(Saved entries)
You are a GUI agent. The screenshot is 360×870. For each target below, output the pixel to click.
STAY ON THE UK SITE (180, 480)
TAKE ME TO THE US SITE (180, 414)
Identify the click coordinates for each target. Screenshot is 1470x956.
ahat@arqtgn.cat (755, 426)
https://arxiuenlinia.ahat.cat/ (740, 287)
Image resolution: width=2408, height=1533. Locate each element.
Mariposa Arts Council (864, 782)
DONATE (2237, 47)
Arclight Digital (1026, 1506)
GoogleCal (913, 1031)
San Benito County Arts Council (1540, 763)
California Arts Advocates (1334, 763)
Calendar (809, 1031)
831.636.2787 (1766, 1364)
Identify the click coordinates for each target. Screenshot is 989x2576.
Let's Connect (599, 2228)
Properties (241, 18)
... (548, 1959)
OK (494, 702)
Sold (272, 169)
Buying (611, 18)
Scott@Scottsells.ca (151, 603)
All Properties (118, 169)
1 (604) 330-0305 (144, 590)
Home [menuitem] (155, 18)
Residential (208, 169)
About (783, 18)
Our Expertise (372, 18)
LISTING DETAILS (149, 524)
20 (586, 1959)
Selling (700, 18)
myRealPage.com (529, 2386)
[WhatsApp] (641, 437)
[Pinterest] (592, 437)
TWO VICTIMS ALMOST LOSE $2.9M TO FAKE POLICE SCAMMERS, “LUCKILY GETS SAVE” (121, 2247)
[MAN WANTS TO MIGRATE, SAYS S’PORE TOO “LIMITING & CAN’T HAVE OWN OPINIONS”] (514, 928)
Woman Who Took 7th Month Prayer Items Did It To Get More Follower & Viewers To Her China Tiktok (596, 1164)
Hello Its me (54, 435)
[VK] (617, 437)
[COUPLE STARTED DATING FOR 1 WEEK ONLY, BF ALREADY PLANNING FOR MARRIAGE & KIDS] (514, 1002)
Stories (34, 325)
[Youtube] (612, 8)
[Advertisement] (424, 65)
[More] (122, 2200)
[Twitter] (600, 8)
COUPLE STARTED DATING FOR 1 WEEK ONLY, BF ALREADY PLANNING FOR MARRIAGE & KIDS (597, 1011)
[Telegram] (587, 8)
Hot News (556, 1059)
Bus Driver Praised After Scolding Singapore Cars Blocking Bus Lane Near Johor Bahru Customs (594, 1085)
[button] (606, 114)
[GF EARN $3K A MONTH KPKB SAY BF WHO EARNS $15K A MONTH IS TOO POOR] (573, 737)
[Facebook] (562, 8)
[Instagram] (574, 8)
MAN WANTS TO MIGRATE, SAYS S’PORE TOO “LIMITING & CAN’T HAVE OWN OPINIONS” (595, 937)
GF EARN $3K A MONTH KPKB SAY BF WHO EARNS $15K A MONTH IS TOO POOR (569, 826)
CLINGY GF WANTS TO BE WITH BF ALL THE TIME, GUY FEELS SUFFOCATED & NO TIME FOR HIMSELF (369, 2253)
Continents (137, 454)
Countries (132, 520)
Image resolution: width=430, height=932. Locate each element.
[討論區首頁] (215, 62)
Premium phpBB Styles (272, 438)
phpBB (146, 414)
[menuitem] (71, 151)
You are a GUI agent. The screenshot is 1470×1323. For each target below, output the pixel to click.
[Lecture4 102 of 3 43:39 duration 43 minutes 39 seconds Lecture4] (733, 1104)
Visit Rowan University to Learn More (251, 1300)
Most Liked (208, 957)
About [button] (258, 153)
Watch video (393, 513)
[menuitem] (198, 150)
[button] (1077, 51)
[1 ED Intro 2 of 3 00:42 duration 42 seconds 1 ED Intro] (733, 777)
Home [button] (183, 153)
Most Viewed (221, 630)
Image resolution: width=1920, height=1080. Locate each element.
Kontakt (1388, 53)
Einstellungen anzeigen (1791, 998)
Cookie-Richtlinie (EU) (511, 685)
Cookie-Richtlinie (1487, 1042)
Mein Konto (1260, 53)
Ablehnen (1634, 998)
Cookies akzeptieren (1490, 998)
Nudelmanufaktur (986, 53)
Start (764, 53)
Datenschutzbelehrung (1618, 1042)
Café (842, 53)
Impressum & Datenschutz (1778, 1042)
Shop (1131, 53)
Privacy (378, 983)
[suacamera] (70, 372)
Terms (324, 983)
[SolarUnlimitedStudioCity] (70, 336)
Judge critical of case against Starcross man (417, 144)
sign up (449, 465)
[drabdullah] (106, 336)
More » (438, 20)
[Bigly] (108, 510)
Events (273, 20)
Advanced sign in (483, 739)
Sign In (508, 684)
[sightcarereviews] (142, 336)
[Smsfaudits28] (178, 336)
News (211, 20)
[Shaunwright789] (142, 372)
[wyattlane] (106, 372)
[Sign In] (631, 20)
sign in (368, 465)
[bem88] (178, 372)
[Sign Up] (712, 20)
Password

What this task involves: Set down, exactly as they appear, the lines above from the first one to the line that holds "Buying (611, 18)", both included, please, and no others.

Response for this exercise:
You are a GUI agent. The screenshot is 360×870. For each target below, output the pixel to click.
STAY ON THE UK SITE (180, 480)
TAKE ME TO THE US SITE (180, 414)
Identify the click coordinates for each target. Screenshot is 1470x956.
ahat@arqtgn.cat (755, 426)
https://arxiuenlinia.ahat.cat/ (740, 287)
Image resolution: width=2408, height=1533. Locate each element.
Mariposa Arts Council (864, 782)
DONATE (2237, 47)
Arclight Digital (1026, 1506)
GoogleCal (913, 1031)
San Benito County Arts Council (1540, 763)
California Arts Advocates (1334, 763)
Calendar (809, 1031)
831.636.2787 (1766, 1364)
Identify the click coordinates for each target. Screenshot is 989x2576.
Let's Connect (599, 2228)
Properties (241, 18)
... (548, 1959)
OK (494, 702)
Sold (272, 169)
Buying (611, 18)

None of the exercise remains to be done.